Pride and Community
by Louis Mitchell
I really had to think about Pride and my relationship to it. I don’t remember any of them before recovery. The first ones after I got sober, I spent volunteering for Rainbow Sound. It was great to have purpose and something that didn’t involve drinking or drugging.
I like most folks really didn’t have any idea of the history of Stonewall or any of the rebellions that preceded it. For me, Pride was a party! It was dykes on bikes, leathermen and leatherwomen. There might have been trans people there, but I didn’t know anything about trans-ness.
The most memorable pride for me was the year that I was one of the MC’s for the Dyke March. It was an amazing crowd and an awesome opportunity to rally and party with so many women who had kept me alive! They taught me, loved me, fought with me, mentored me – they were my anchors when I wanted to die. Standing in front of them, one thought kept ringing in my head. I was taking a chance from a black butch because I was too afraid to transition.
See, by then I knew I was a man. I knew I wanted to live freely as who I am. I also didn’t want to let go of the community that I loved so much. That moment on the stage shifted everything. I was no longer just a coward, I was a thief! I decided there and then that I had to stop taking space in the women’s community.
As much as I know about Compton’s, Cooper’s, Dewey’s and other pre-Stonewall uprisings, that Dyke March is still the one thing that comes up for me every year. That was my own rebellion, uprising, step to my emancipation into truth.

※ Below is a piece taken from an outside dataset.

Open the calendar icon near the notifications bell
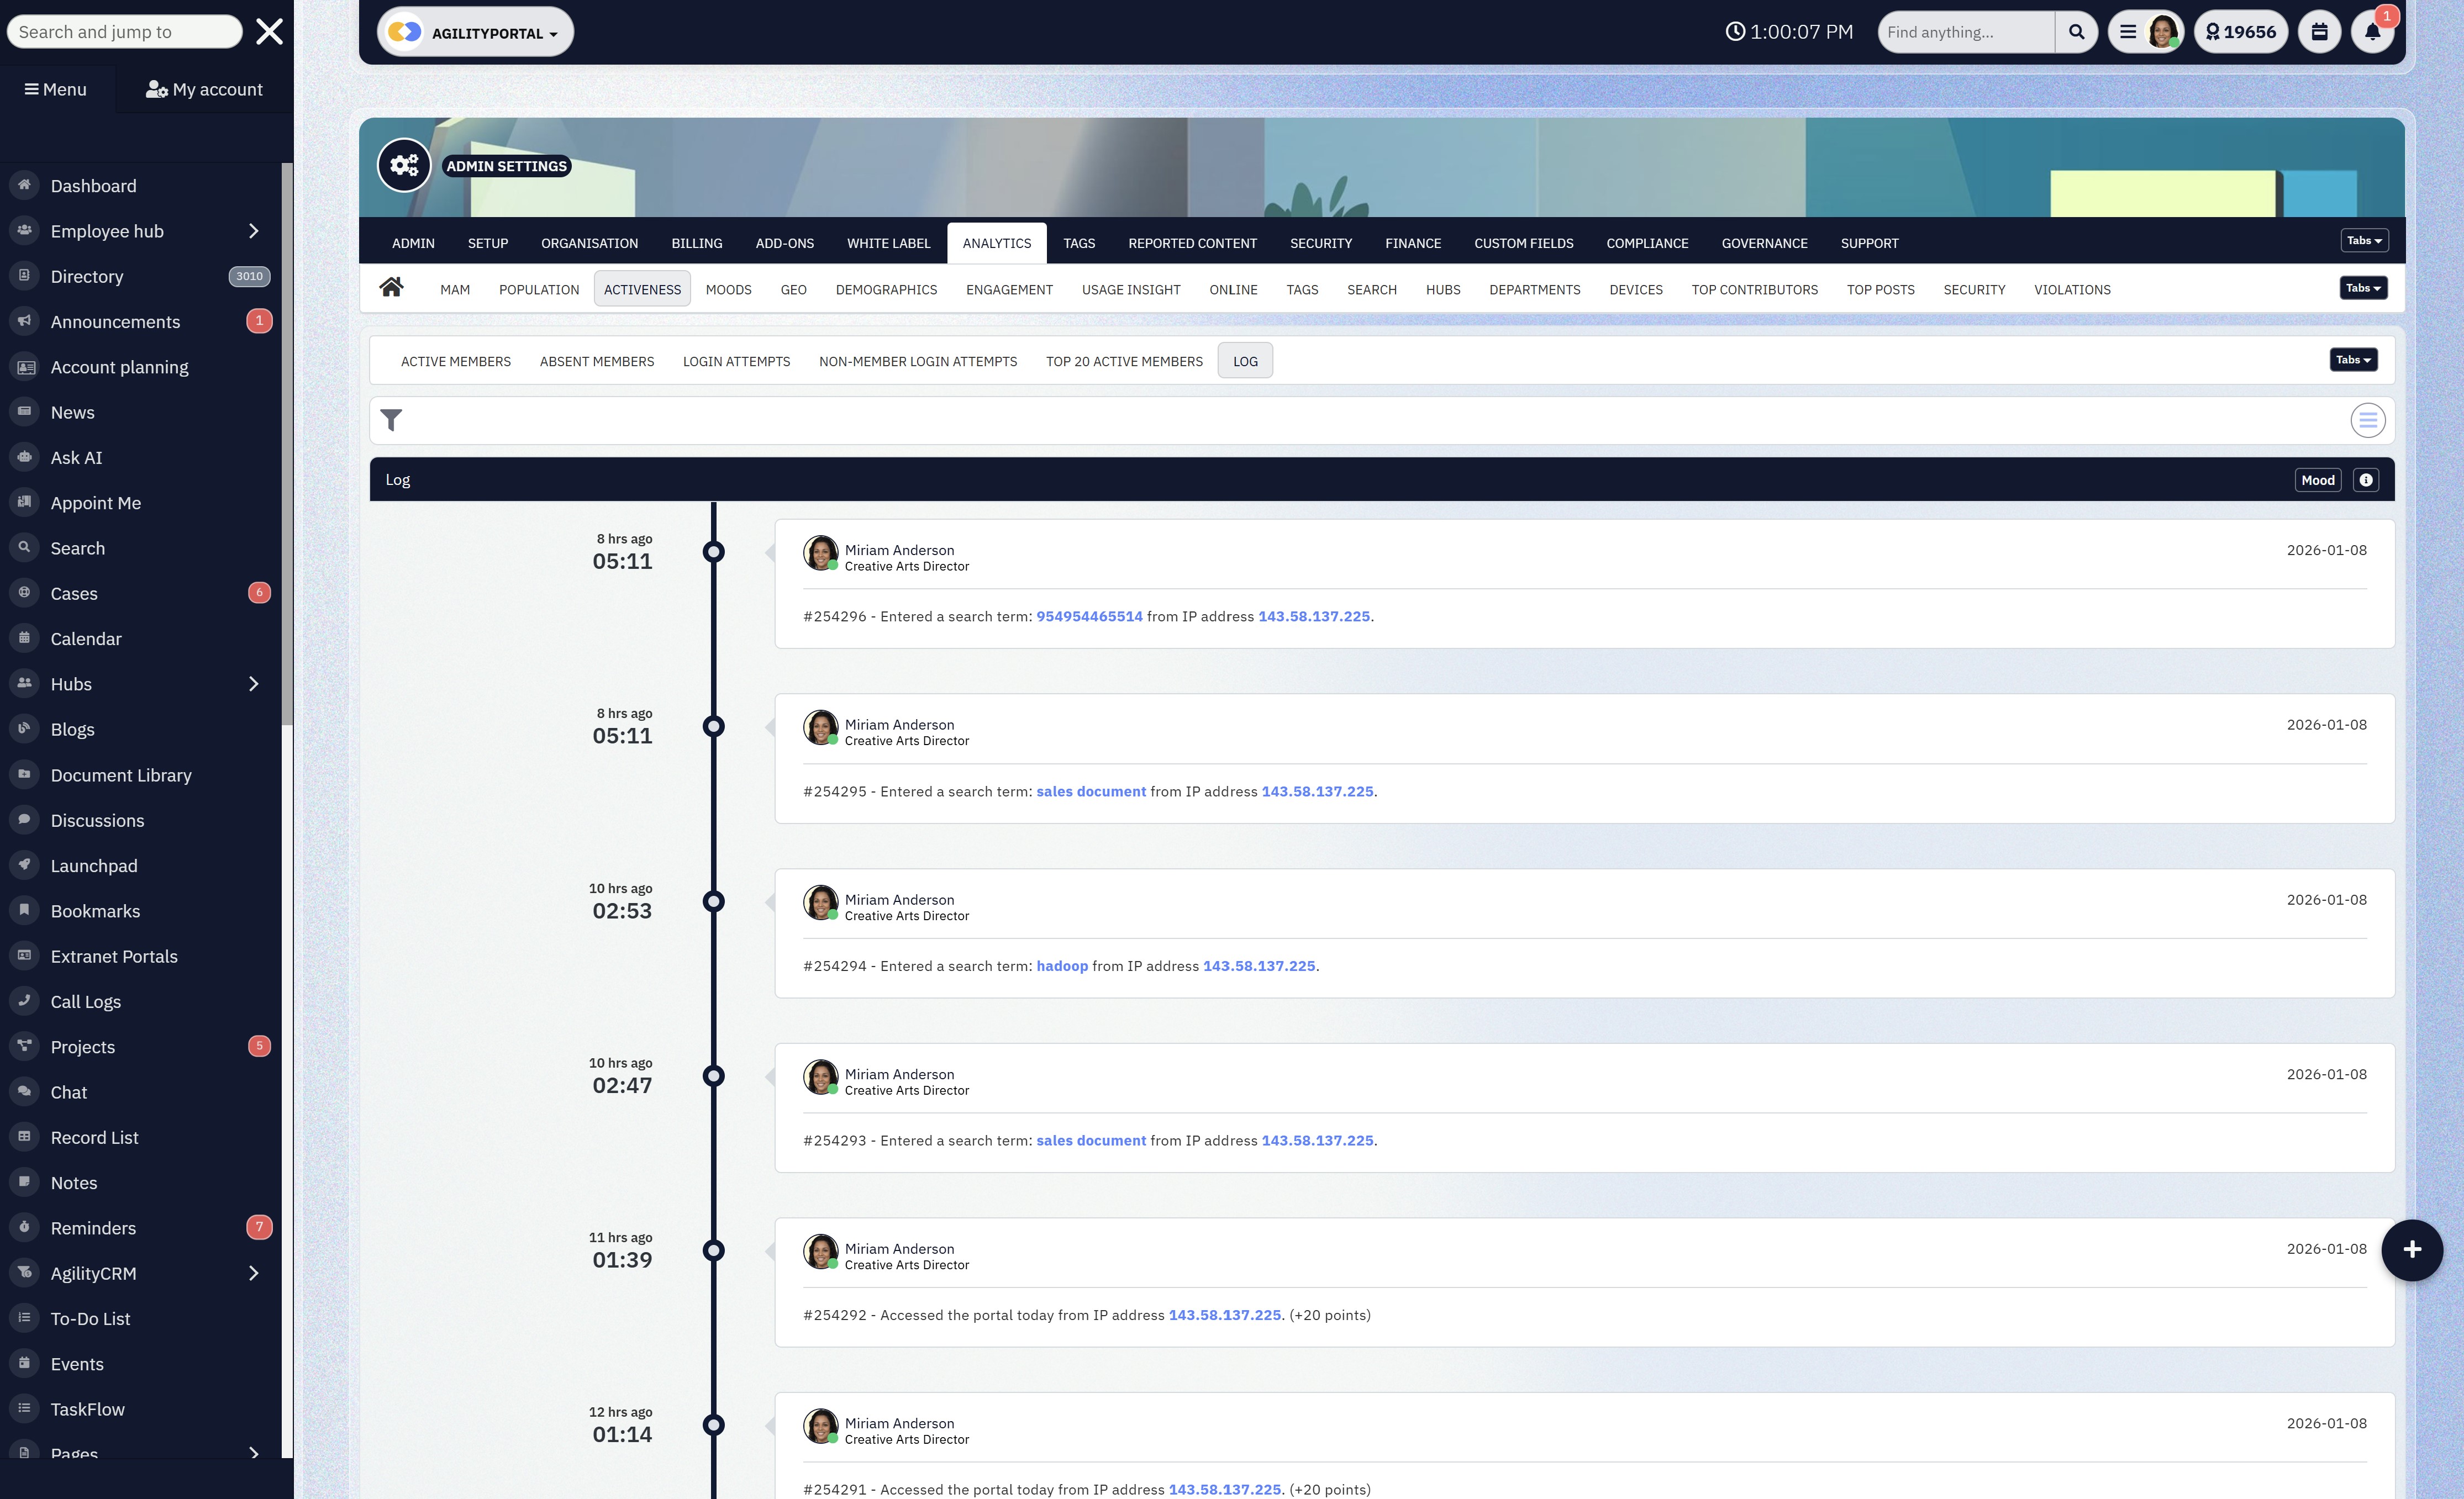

That was 20 years ago. I lost some of my friends from the community and retained others. My transition was quite bittersweet in the beginning. I’m grateful for those who remain and have compassion for many of those who couldn’t get past seeing in me the face of their oppressor or perpetrator.
In these decades that have gone by, I’ve seen our “community” for what it is – a group of sub-communities trying to survive while frequently trampling each other. I continue to work towards a time when each of us is safe and have our needs met. I pray and strive for the day when those in the margins of the margins feel that those with the most privilege care about them and their welfare.
The both/and of our “community” can be hard – we celebrate marriage equity and mourn the mounting murders of trans people, most often women of color. We are Ellen, Neil Patrick, Caitlyn, Chaz, LaVerne, Janet, Silas, Angelica, Tiq, Kylar, Lourdes, Kortney and the list keeps growing with very visible and high profile folks. I’m grateful for their service and the gifts they offer to community. We are also so many whose names we may never know – those who choose to live low and no disclosure, those who stay below the radar to survive.
We are parents and grandparents, children, siblings. We are represented in each and every segment of the population. Our ideas of pride are varied and sometimes in conflict with one another.
So, in 2018, I re-commit to being present for those at every level, in whatever ways that I can. Not because I’m so special, but because someone did it to make a way for me.
Louis Mitchell is executive director of Transfaith.